## Data excerpts
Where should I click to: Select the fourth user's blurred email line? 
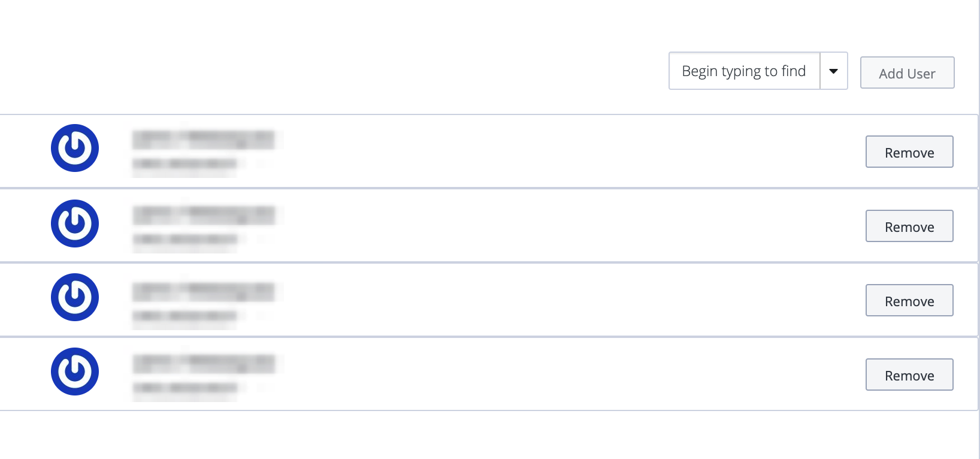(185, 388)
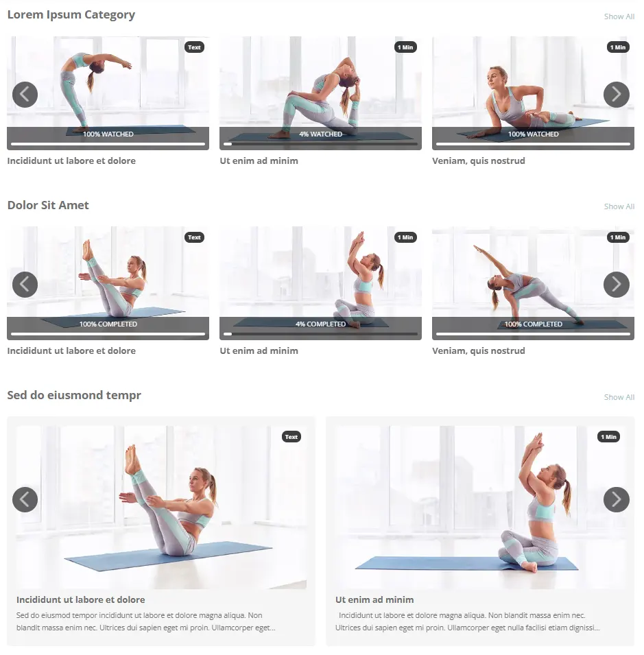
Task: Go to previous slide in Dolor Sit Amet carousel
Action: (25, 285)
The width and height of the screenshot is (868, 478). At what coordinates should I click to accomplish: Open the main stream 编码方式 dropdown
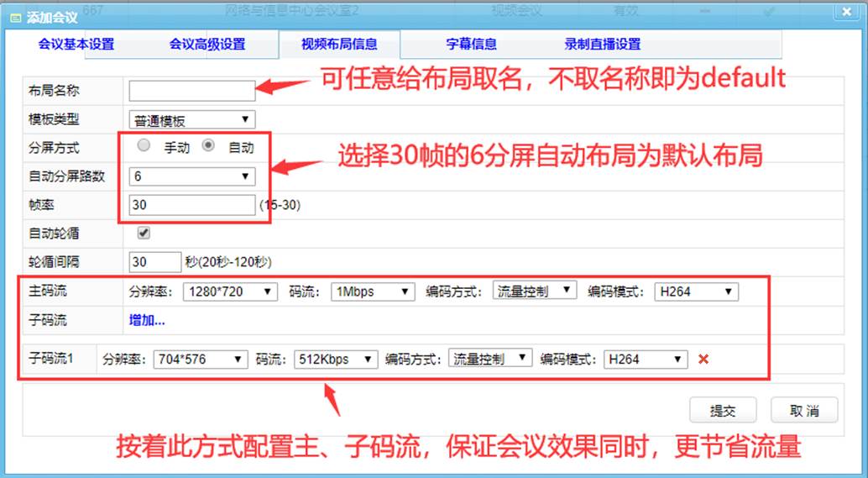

## Task statement
Reproduce the full listing above verbatim, with no pictures included.

## Solution to this exercise
Where should I click to: Select the fourth user's blurred email line? 
(185, 388)
Task: Go to previous slide in Dolor Sit Amet carousel
Action: (25, 285)
The width and height of the screenshot is (868, 478). At what coordinates should I click to accomplish: Open the main stream 编码方式 dropdown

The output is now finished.